At the Materials Research Society meeting in Boston today, a line-up of US officials described the programme, which was announced by US President Barack Obama in June. The emphasis of the MGI is on creating a community in which researchers think of themselves as collaborators, not individual principal investigators, and materials-science data and tools will be shared and open to all, said Cyrus Wadia (pictured at the podium), the Assistant Director for Clean Energy and Materials Research and Development at the White House Office of Science and Technology Policy. “Instead of thinking as individuals, think as a network,” he told the hundreds of materials scientists assembled at the meeting . Wadia tells Nature that the initiative was named after the Human Genome Project, because, like that effort, it is intended to be a community-wide movement to solve a major problem and to result in free data that anyone can use.

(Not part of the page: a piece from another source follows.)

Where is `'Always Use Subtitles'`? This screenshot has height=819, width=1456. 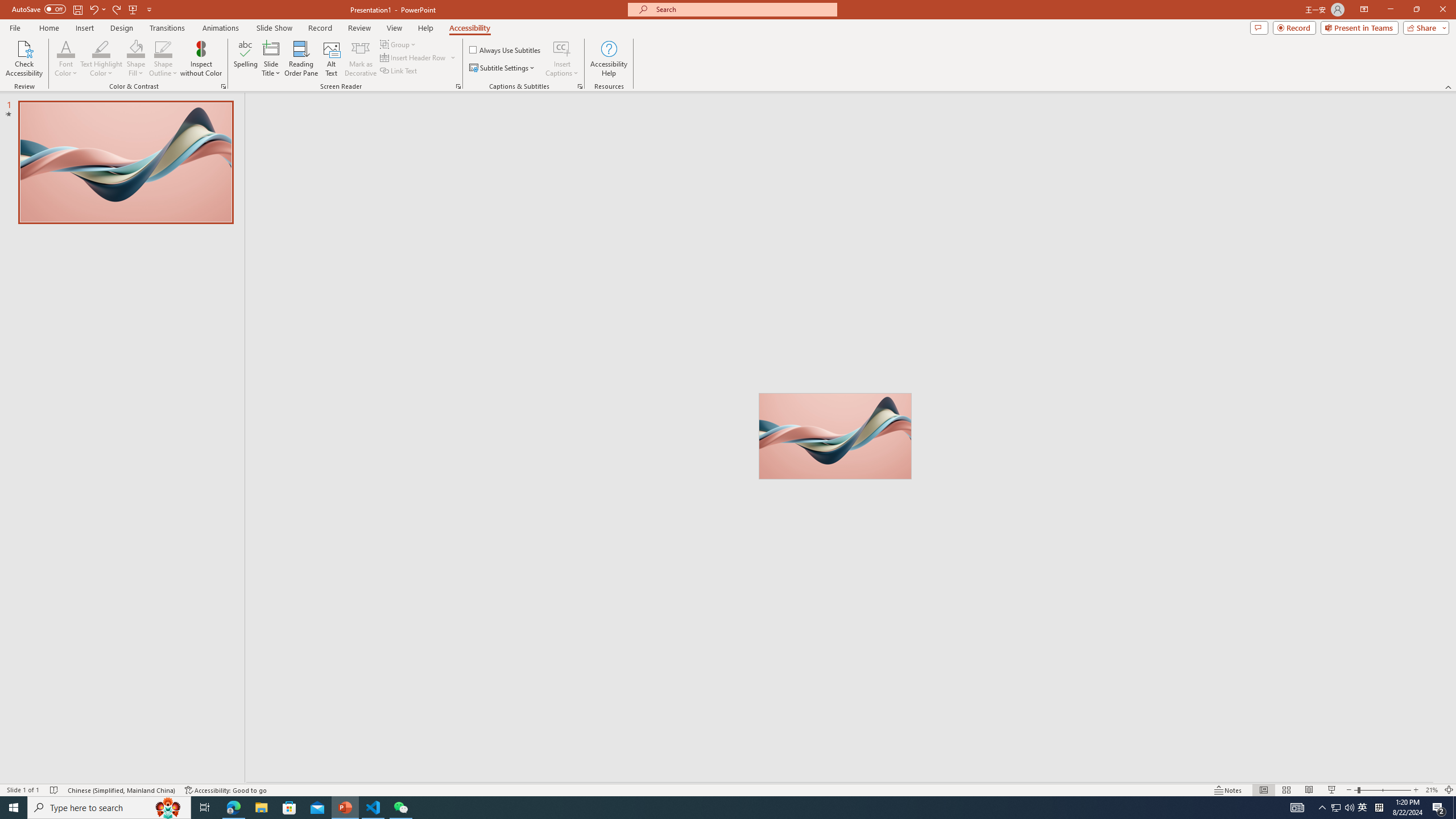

Wadia revealed that the administration is considering making ‘glue grants’ to researchers to work with others whose efforts are focused at different stages all along the pipeline, from discovery to the deployment of new materials. Such grants would probably also have strong requirements for data-sharing, he added. That’s something the materials-science community hasn’t been good at doing, in part because it employs a diverse range of tools and approaches, said Ian Robertson, the director of the Division of Materials Research at the US National Science Foundation (NSF), one of the agencies participating in the MGI. Materials scientists “need to learn from colleagues in astronomy and physics how to handle large datasets”, he said. Robertson and Wadia both said that the goal of the MGI is to build a substantial new materials-science infrastructure, divided among new experimental tools, new computational tools, and data.
The NSF, which dodged deep cuts in a budget passed by Congress on 17 November , already has on its website a letter outlining what kinds of research might be funded under the initiative. The Department of Energy’s Office of Science plans to release around $40 million under the programme once its 2012 budget has been finalized by Congress, which is expected to happen in the next few weeks.